**The task:**
Identify each line below that contains the string "arrow", matching case exactly, and copy those lines.

**Record set:**
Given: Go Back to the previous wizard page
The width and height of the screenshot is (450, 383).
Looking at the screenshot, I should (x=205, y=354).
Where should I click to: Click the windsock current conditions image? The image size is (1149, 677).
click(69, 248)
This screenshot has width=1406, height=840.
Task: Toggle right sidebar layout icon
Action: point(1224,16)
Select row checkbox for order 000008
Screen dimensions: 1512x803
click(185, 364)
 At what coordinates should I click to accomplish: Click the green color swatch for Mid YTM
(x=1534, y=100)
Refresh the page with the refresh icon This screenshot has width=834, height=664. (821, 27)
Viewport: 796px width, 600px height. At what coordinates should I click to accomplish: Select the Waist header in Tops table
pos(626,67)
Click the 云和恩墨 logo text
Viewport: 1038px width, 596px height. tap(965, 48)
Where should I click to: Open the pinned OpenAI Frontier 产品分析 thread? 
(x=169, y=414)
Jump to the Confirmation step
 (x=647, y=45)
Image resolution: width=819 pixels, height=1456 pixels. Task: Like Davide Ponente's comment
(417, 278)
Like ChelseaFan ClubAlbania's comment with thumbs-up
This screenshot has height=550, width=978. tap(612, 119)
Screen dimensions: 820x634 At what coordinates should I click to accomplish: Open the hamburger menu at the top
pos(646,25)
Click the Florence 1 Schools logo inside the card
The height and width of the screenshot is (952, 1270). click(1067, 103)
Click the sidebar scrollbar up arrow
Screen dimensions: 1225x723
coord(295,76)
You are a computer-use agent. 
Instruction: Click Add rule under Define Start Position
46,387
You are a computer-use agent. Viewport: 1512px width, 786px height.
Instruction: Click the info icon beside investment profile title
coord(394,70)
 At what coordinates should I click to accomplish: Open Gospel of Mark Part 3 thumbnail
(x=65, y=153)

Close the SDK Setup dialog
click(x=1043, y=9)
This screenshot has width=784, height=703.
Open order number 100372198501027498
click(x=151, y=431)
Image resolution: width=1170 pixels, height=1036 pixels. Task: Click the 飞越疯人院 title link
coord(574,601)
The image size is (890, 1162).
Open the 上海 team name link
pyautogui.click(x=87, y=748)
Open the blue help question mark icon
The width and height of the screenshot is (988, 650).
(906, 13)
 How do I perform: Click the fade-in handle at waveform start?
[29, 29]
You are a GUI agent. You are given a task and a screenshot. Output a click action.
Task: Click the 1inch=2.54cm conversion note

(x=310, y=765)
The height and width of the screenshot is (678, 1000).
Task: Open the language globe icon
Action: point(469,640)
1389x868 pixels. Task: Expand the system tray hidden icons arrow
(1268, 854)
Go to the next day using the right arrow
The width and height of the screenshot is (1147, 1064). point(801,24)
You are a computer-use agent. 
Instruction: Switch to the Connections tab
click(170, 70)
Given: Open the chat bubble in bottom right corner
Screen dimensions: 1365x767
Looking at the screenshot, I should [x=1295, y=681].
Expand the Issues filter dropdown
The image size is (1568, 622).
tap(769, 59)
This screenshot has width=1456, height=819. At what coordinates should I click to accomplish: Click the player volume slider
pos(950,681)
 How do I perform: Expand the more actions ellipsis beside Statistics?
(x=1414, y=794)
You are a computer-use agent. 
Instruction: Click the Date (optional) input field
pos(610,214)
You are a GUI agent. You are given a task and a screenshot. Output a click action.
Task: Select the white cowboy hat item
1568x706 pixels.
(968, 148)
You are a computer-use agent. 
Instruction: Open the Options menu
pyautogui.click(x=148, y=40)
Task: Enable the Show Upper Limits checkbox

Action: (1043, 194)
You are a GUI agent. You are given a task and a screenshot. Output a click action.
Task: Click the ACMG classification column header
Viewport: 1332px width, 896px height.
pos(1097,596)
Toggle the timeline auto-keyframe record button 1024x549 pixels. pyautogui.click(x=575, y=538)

**Exercise answer:**
Click the sidebar scrollbar up arrow
1389x868 pixels. Task: Expand the system tray hidden icons arrow
Go to the next day using the right arrow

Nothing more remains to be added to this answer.